The UAW said in a statement issued early Friday that a supermajority of UAW members UAW Local 230 at Stellantis’ Los Angeles Parts Distribution Center voted to request strike authorization from the International Executive Board if the company and union can’t reconcile.
Late Friday night, the UAW reacted to the lawsuit in a letter from UAW President Shawn Fain and UAW Director of the Stellantis Department Kevin Gotinsky to the UAW Stellantis Council, which was obtained by the Detroit Free Press. In the letter, Fain and Gotinsky accuse the automaker of a misinformation campaign.
“For days, they’ve been spamming our phones with messages about how harmful a strike would be,” the letter stated. “They filed a lawsuit against our union, and against UAW Local 230, the first Stellantis local to vote to authorize a strike. The company also sent letters threatening legal action to all of our locals, adding the insult of calling our grievances a “sham.”
The Detroit Free Press obtained an internal memo sent to all of Stellantis’ U.S. employees on Friday from Senior Vice President of North America Human Resources Tobin Williams. In it, Williams told the employees Stellantis is suing the UAW and the local chapter in California that approved a strike authorization at Stellantis’ Los Angeles Parts Distribution Center.
[…]
“Because the UAW has chosen to disregard this clause, they have left us with no choice but to take the necessary steps to protect the company and our employees,” Williams wrote. “We are asking the federal court to declare that the UAW’s actions are illegal, that the union cannot ignore the company approval and business factor contingencies listed in Letter 311 of the (Collective Bargaining Agreement), and that a mid-contract strike based on pending grievances violates the (Collective Bargaining Agreement). “
Williams says the lawsuit seeks to hold both the UAW International and UAW Local 230 liable for lost revenue and “other damages resulting from lost production due to an unlawful strike.”
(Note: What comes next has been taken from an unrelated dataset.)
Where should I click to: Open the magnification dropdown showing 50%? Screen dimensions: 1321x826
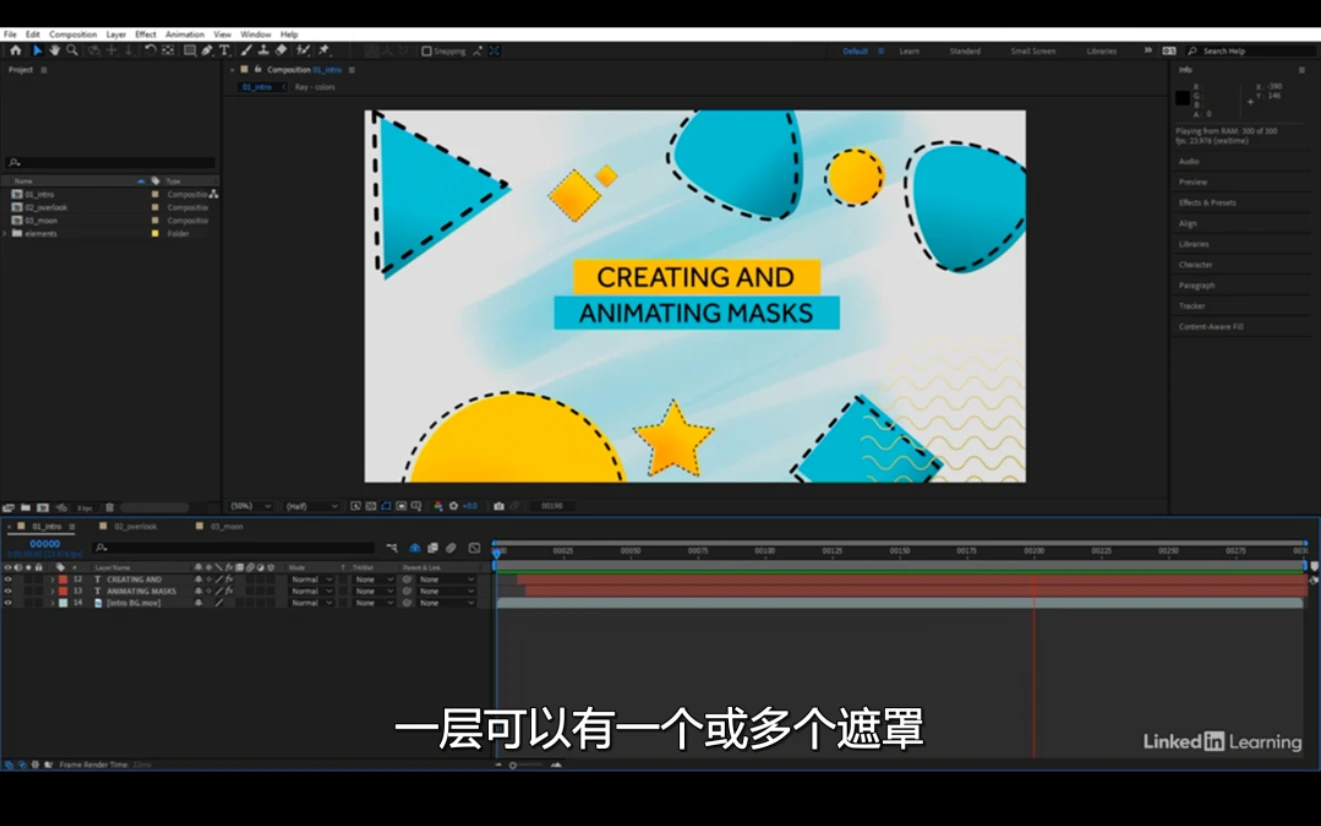[x=250, y=507]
This comes just days after UAW members and leaders railed in Sterling Heights, Michigan as part of a campaign to continue pressure on Stellantis to reopen the Belvidere Assembly Plant in Illinois and keep Dodge Durango production in Detroit.
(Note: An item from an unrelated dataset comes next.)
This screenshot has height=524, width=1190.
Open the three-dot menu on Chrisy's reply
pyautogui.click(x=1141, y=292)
After Thursday’s rally, Stellantis said in a news release that Fain is “spreading misinformation to the members he represents” during a time of “indisputable volatility in the market, especially as the industry transitions to an electrified future,” Stellantis said. The automaker noted at that time that the contract said all planned investments are subject to business factor contingencies, including market conditions and consumer demand.
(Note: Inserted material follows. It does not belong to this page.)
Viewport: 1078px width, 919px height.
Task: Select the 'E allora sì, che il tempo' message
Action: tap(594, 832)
Stellantis said while the reopening of the Belvidere Assembly Plant has been delayed, it has presented the UAW “with a nearer term alternative for the (Belvidere Consolidated Mopar) Mega Hub that would mean more favorable employment options for many UAW-represented employees even though it would require more investment by the company.”
I’ll tell ya what, this thing is going to become more of a goddamn mess than it already is before it’s sorted out.